TEXTO DEL DOCUMENTO >>
========================================

Siempre existe la tentación de ver qué queda de una obra literaria en el cine, o en qué se la ha transformado; esta curiosidad es también aprensión cuando se trata de una película mexicana, que como en el caso de Los cachorros intenta recrear una narración de Mario Vargas Llosa. Para comenzar habría que decir que la película no fracasa enteramente, porque sabe conservar una cierta sobriedad, enmarcada dentro de una constancia por lo barroco en los decorados interiores y en la música, que la levanta cuando está a punto de caer en la trama fotonovelesca, no obstante que los personajes nos están recordando siempre la fotonovela en sus atuendos de figurines coríntelladescos. Pero si Los cachorros tienen una falla capital no habría que buscarla allí (una película mexicana es siempre una película mexicana), sino en el enfoque que el director elige a la hora de crear su guion, porque él es también el guionista: reducir toda la trama de conflictos interiores de un adolescente mutilado sexualmente, y el alcance de estos conflictos en relación con su mundo, a un drama único que por su insistencia a lo largo del film, es ya melodrama: la impotencia, la imposibilidad en el acto sexual, lo cual, dicho sea de paso, no figura en la narración original de Vargas Llosa.

La historia de Pichula Cuéllar, cuyo escenario original es el barrio Miraflores de Lima, y en la película la ciudad de México, es la de un muchacho de la alta burguesía mutilado sexualmente por un perro en los baños del colegio cuando niño. Las alteraciones de su conducta posterior frente al grupo de sus amigos, la tragedia de sus relaciones amorosas de adolescente, su frustración que lo lleva lentamente hacia un suicidio siempre implícito en sus actos y que ya, muy al final, cuando todos sus amigos están casados y asentados en la sociedad se realiza, son contadas directa y eficazmente por Vargas Llosa, utilizando para ello un lenguaje coloquial y sencillo, pero sin que por eso la historia deje de revestirse de toda su complejidad.

========================================

MATERIAL DE CONSULTA >>
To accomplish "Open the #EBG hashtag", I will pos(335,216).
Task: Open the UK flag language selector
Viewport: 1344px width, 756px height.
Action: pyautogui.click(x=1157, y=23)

========================================

TAREAS POR REALIZAR >>
(a) Reproduce del texto sobre Los cachorros todo el fragmento que va desde "La historia de Pichula" hasta "toda su complejidad.".
(b) Responde a estas preguntas sobre el texto acerca de Los cachorros:
(i) ¿En qué dos aspectos de la película se mantiene una constancia por lo barroco?
(ii) ¿Qué ciudad sirve de escenario a la historia en la narración original y cuál en la película?
(iii) ¿Qué clase de lenguaje utiliza Vargas Llosa para contar la historia?

RESULTADOS >>
(a)
La historia de Pichula Cuéllar, cuyo escenario original es el barrio Miraflores de Lima, y en la película la ciudad de México, es la de un muchacho de la alta burguesía mutilado sexualmente por un perro en los baños del colegio cuando niño. Las alteraciones de su conducta posterior frente al grupo de sus amigos, la tragedia de sus relaciones amorosas de adolescente, su frustración que lo lleva lentamente hacia un suicidio siempre implícito en sus actos y que ya, muy al final, cuando todos sus amigos están casados y asentados en la sociedad se realiza, son contadas directa y eficazmente por Vargas Llosa, utilizando para ello un lenguaje coloquial y sencillo, pero sin que por eso la historia deje de revestirse de toda su complejidad.

(b)
(i) En los decorados interiores y en la música.
(ii) En la narración original es Lima (el barrio Miraflores); en la película, la ciudad de México.
(iii) Un lenguaje coloquial y sencillo.